» SOURCE DOCUMENT:

Bug prone ODS builder

Hi all,

There is an op in the RTL dialect that is defined like this, note the required $lowBit attribute:

def ExtractOp : RTLOp<"extract", [NoSideEffect]> {
  let summary = "Extract a range of bits into a smaller value, lowBit "
                "specifies the lowest bit included.";

  let arguments = (ins RTLIntegerType:$input, I32Attr:$lowBit);
  let results = (outs RTLIntegerType:$result);

  let assemblyFormat =
    "$input `from` $lowBit attr-dict `:` functional-type($input, $result)";

  let hasFolder = true;
  let verifier = "return ::verifyExtractOp(*this);";
}

ODS is generating this pile of build methods:

  static void build(::mlir::OpBuilder &odsBuilder, ::mlir::OperationState &odsState, ::mlir::Type result,
      ::mlir::Value input, ::mlir::IntegerAttr lowBit);
  static void build(::mlir::OpBuilder &odsBuilder, ::mlir::OperationState &odsState, ::mlir::TypeRange resultTypes,
       ::mlir::Value input, ::mlir::IntegerAttr lowBit);
  static void build(::mlir::OpBuilder &odsBuilder, ::mlir::OperationState &odsState, ::mlir::Type result,
       ::mlir::Value input, uint32_t lowBit);
  static void build(::mlir::OpBuilder &odsBuilder, ::mlir::OperationState &odsState, ::mlir::TypeRange resultTypes,
       ::mlir::Value input, uint32_t lowBit);
  static void build(::mlir::OpBuilder &, ::mlir::OperationState &odsState, ::mlir::TypeRange resultTypes,
       ::mlir::ValueRange operands,
       ::llvm::ArrayRef<::mlir::NamedAttribute> attributes = {});

We had a bug where some code accidentally forgot the attribute. It was:

Value replacement = rewriter.create<ExtractOp>(
    op.getLoc(), resType, extract.input());

instead of:

Value replacement = rewriter.create<ExtractOp>(
    op.getLoc(), resType, extract.input(), extract.lowBit());

This is super scary to me - this should be a static compiler error.

» RAW RECORDS:
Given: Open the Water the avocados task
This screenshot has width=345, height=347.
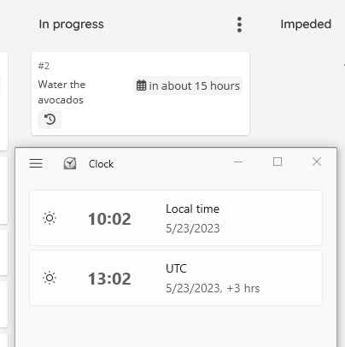Looking at the screenshot, I should click(61, 92).
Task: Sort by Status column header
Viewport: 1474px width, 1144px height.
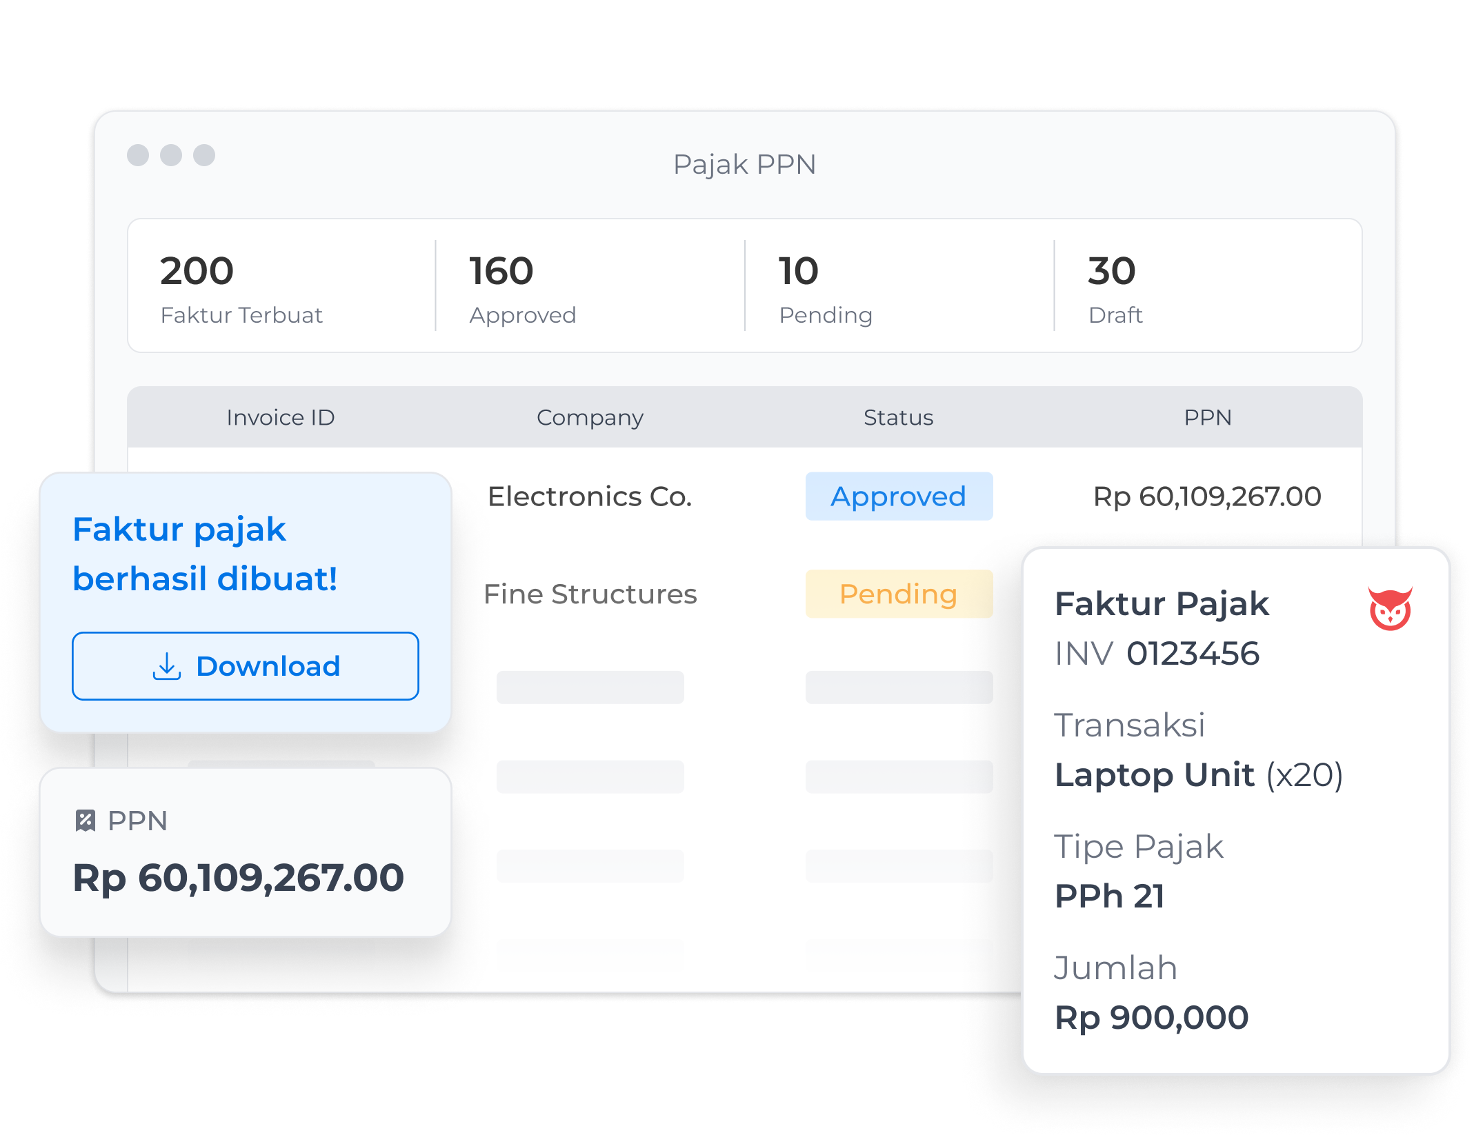Action: pos(898,417)
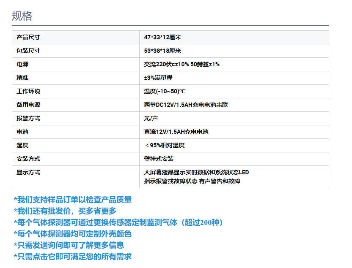Viewport: 352px width, 268px height.
Task: Click the 光/声 alarm method value
Action: coord(151,118)
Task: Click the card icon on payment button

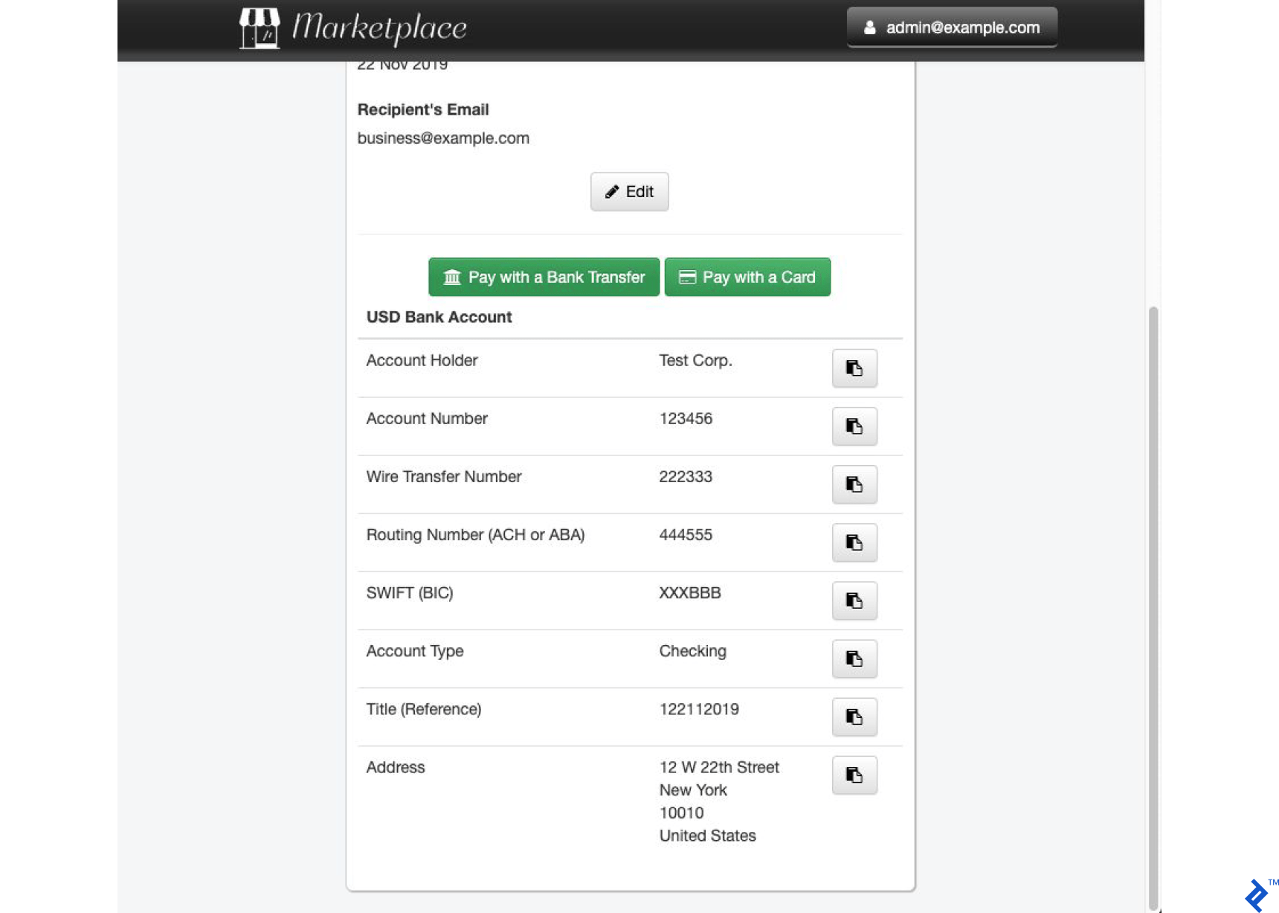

» AIM 1:
Could you quote every one of the records that follow the post about ODS build methods word for word, leaving out the pictures?
» AIM 2:
Can you extend the post about ODS build methods, picking up after its last sentence?
The records have no connection to the post about ODS build methods.

» TASK RESULT 1:
Given: Open the Water the avocados task
This screenshot has width=345, height=347.
Looking at the screenshot, I should click(61, 92).
Task: Sort by Status column header
Viewport: 1474px width, 1144px height.
Action: pos(898,417)
Viewport: 352px width, 268px height.
Task: Click the 光/声 alarm method value
Action: coord(151,118)
Task: Click the card icon on payment button

» TASK RESULT 2:
The question: Is there a reason that ODS is generating the = {} on the attribute set for the last builder? This seems like it should only happen on ops that have no required attributes.

Another less important question, but why generate the TypeRange version of the builder for something that has known to have a single result type? This seems like just code size bloat, anyone that has a type range could extract the single type and pass it instead.

-Chris

This is one of the “generic” build signatures ODS generates for all ops and it is useful when we need some genericity in op creation to avoid dealing with OperationState directly. IIRC, this form is used for one-to-one op conversions in std-to-llvm, but there are likely other uses. I suppose the reason for doing this was that we have many ops with no arguments and, given how the builder API is organized (you know my issues with it :wink: ), one has to pass ArrayRef<NamedAttribute>() in such cases leading to annoying verbosity (since we just forward the arguments through a sequence of variadic templates, it is impossible to deduce the type for {} which we would have otherwise used). It was introduced in ⚙ D83517 [MLIR] Change ODS collective params build method to provide an empty default value for named attributes so maybe @jurahul can tell us more. That being said, I agree that it’s better not to have this for ops that are known to have mandatory attributes.

When we want to (re)create ops generically, it is much easier to just do builder.create<TemplateParameter>(loc, original.getResultTypes(), ...) than try to extract one result based on TemplateParameter being a single-result op.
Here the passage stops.